A artista britânica, nascida numa zona rural do sul da Inglaterra, inspirou-se para este álbum nas viagens que fez entre 2011 e 2014 ao Afeganistão e ao Kosovo, na companhia do fotojornalista irlandês Seamus Murphy,(clicar para ver trabalho do fotógrafo) viagem que terminou em Washington, local onde se tomaram as decisões que decidiram a situação de guerra vivida por aqueles dois países.

Desta viagem, para além no novo albúm de Polly Jean, resultou também o primeiro livro de poesia da cantora, The Hollow of the Hands, editado no ano passado, com a colaboração fotográfica de Seamus.
 

Harvey, além de musica de grande mérito criativo, também se dedica às artes plásticas, actividade que muito a inspira nas suas performances musicais.

Esta noite promete ser mais um memorável momento no Coliseu de Lisboa.

Em baixo transcrevemos o texto de Mário Lopes, hoje editado no jornal Público, sobre este evento:
 
PJ Harvey tem coisas muito importantes para dizer – outra vez
Por Mário Lopes   In Público de 27/10/2016
 The Hope Six Demolition Project resultou de viagens ao Afeganistão, ao Kosovo e a Washington. É um álbum negro, habitado pelos fantasmas bem vivos deste nosso tempo. Agora chega ao Coliseu dos Recreios, em Lisboa.
“Não será um concerto de blues endiabrado e guitarra em punho a corroer o rock’n’roll. Não. Isso já foi há muito tempo e, neste tempo, não é isso que PJ Harvey persegue. Ou melhor, será um concerto de blues, mas blues arrancado às entranhas, blues enquanto retrato e denúncia. Sabemos porque vimos o que aconteceu dia 10 Junho no Nos Primavera Sound, no Porto, quando PJ Harvey assinou o concerto mais relevante, o mais negro e emocionalmente intenso do dia, com entrada directa para a história do festival. Quem o viu, ou quem ouviu os relatos do que se passou, não pode não estar ansioso pelo reencontro esta quinta-feira no Coliseu dos Recreios, em Lisboa (21h, bilhetes a 40 euros).
-=-=-=-=-
Instruções =
• 1. Responda a estas perguntas sobre o texto sobre PJ Harvey:
(a) Entre que anos decorreram as viagens ao Afeganistão e ao Kosovo?
(b) Qual é o título do primeiro livro de poesia da cantora?
(c) Quanto custam os bilhetes para o concerto no Coliseu dos Recreios?
• 2. Reproduza palavra por palavra o trecho do texto sobre PJ Harvey que começa nas palavras "Harvey, além de" e termina depois das palavras "Coliseu de Lisboa.".
Baseie-se exclusivamente no excerto do texto.

Extrato de dados =
-=-=-=-=-
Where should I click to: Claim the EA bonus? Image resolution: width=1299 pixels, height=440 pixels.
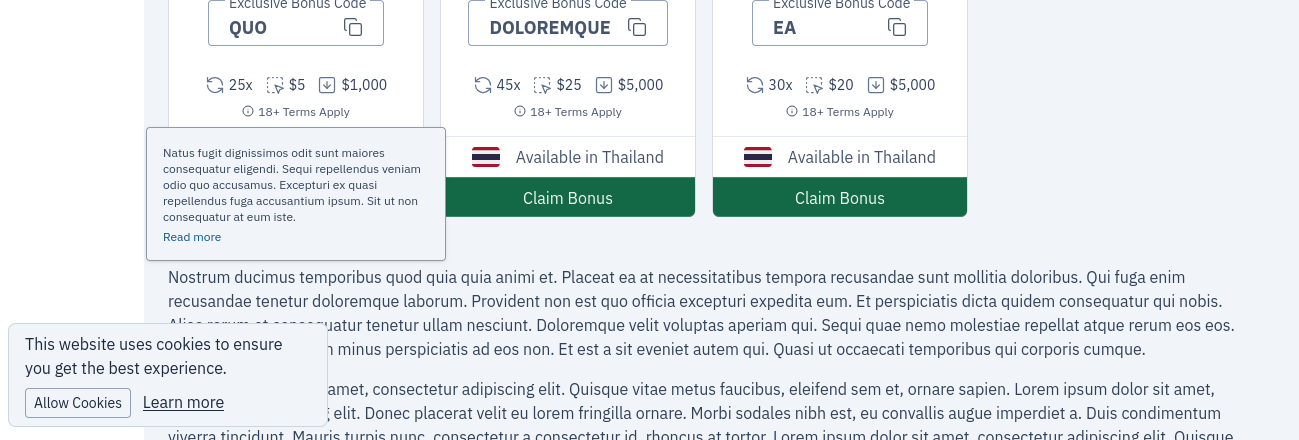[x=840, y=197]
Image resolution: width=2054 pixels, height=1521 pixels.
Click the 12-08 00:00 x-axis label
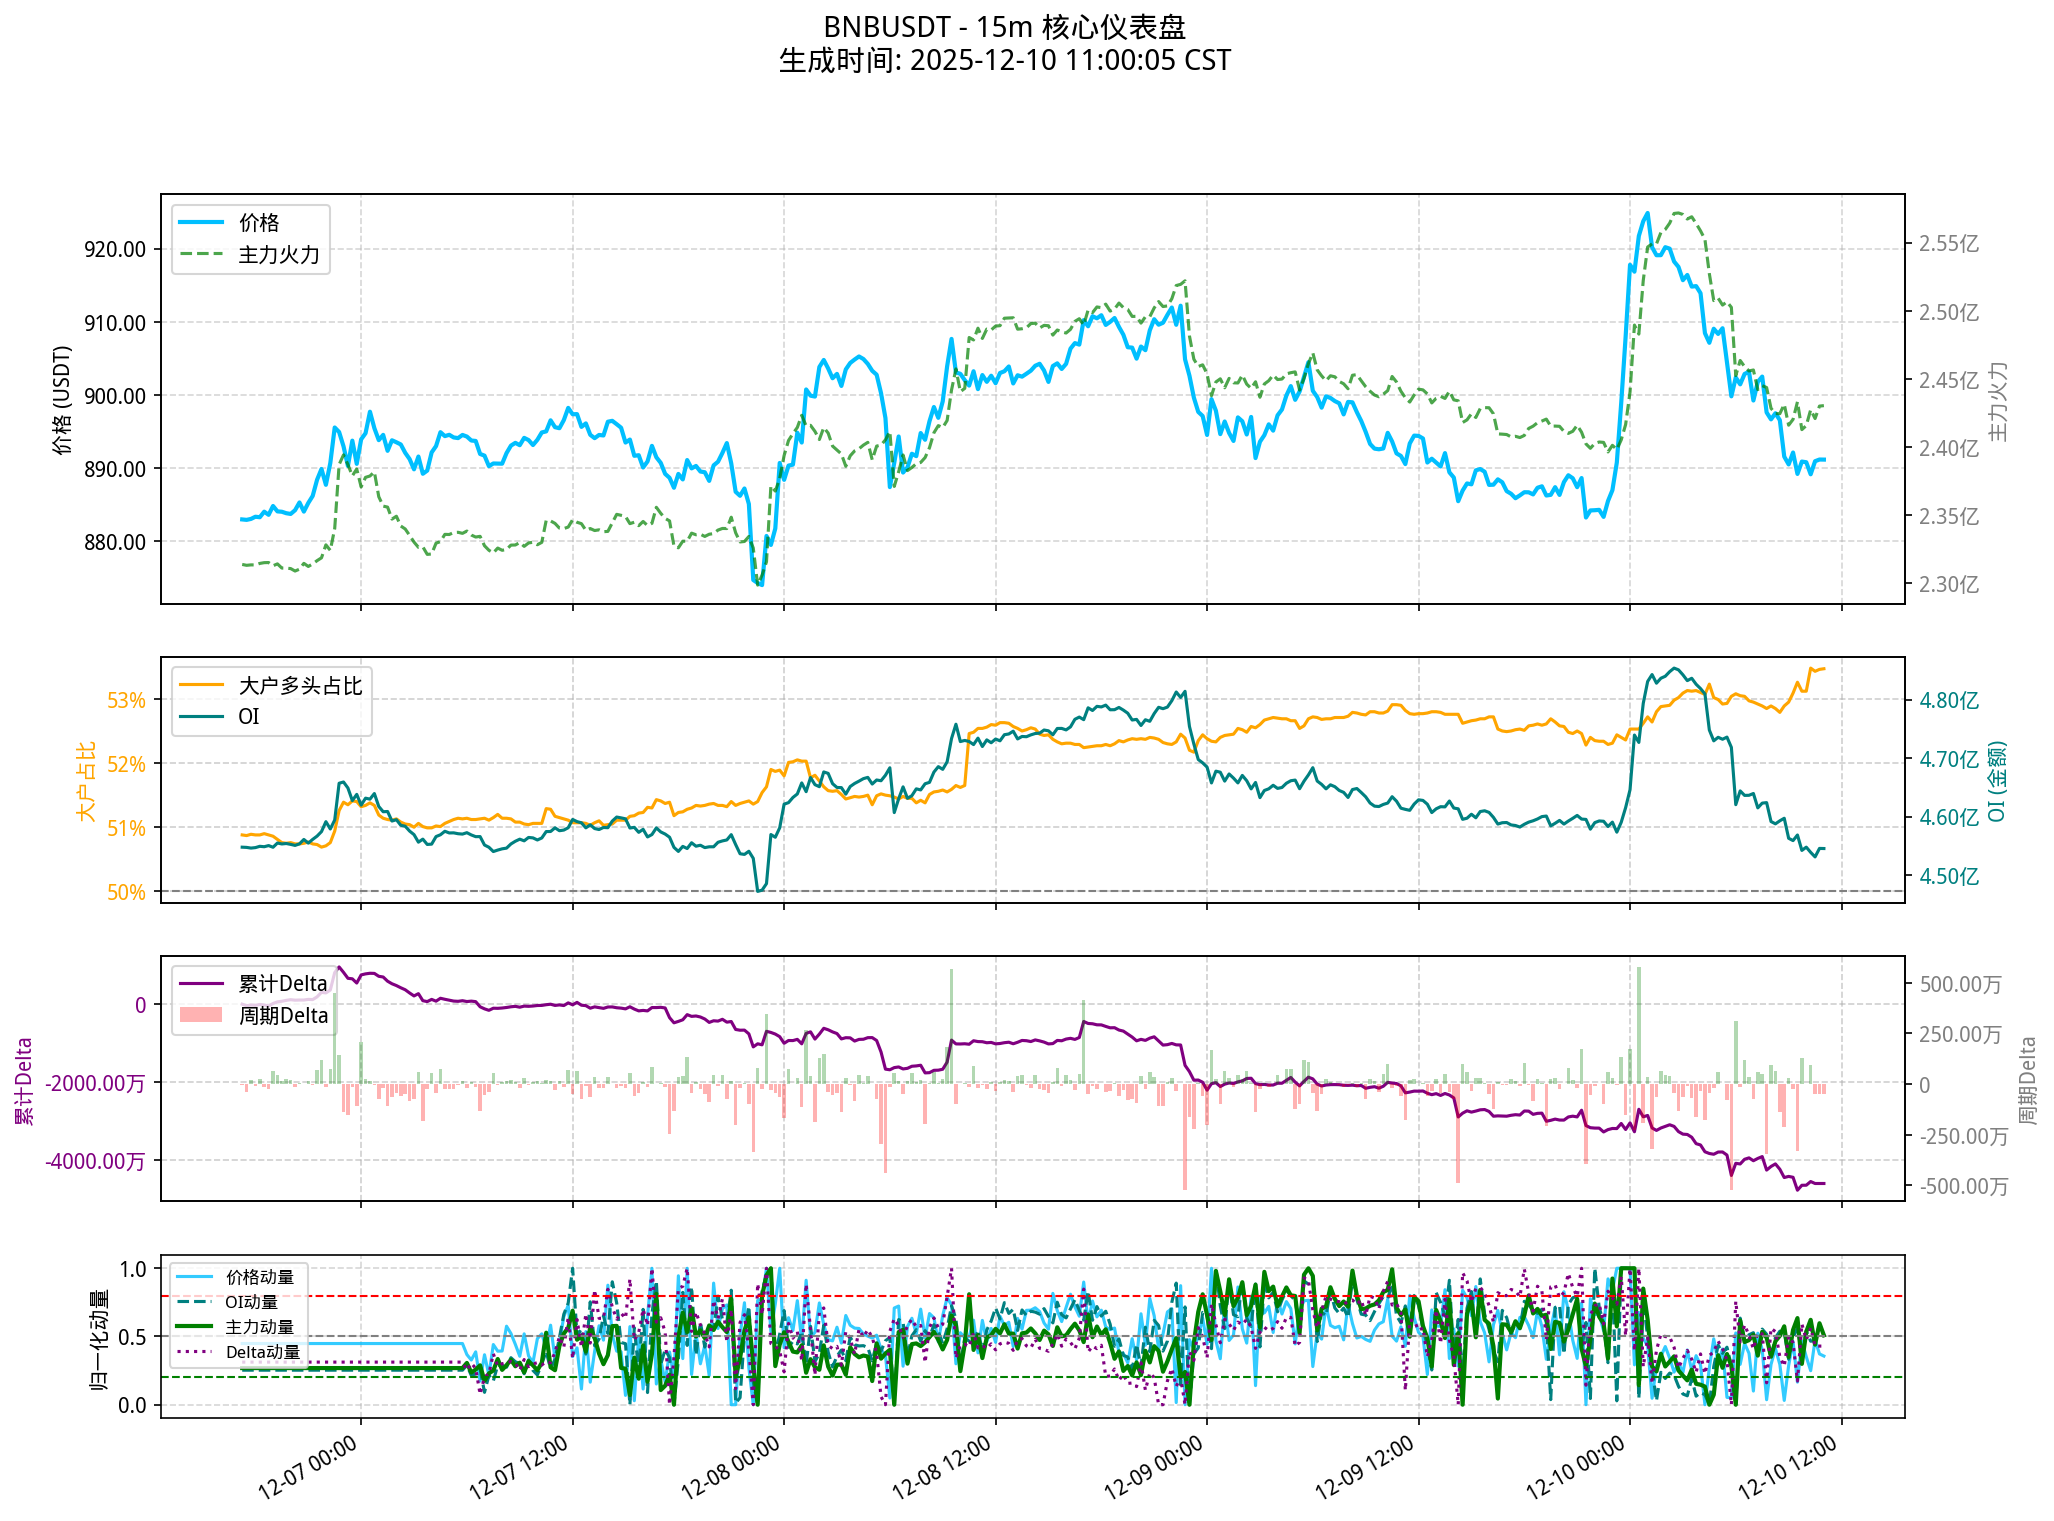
-=-=-=-=-
Respostas =
• 1.
(a) Entre 2011 e 2014.
(b) The Hollow of the Hands.
(c) 40 euros.

• 2.
Harvey, além de musica de grande mérito criativo, também se dedica às artes plásticas, actividade que muito a inspira nas suas performances musicais.

Esta noite promete ser mais um memorável momento no Coliseu de Lisboa.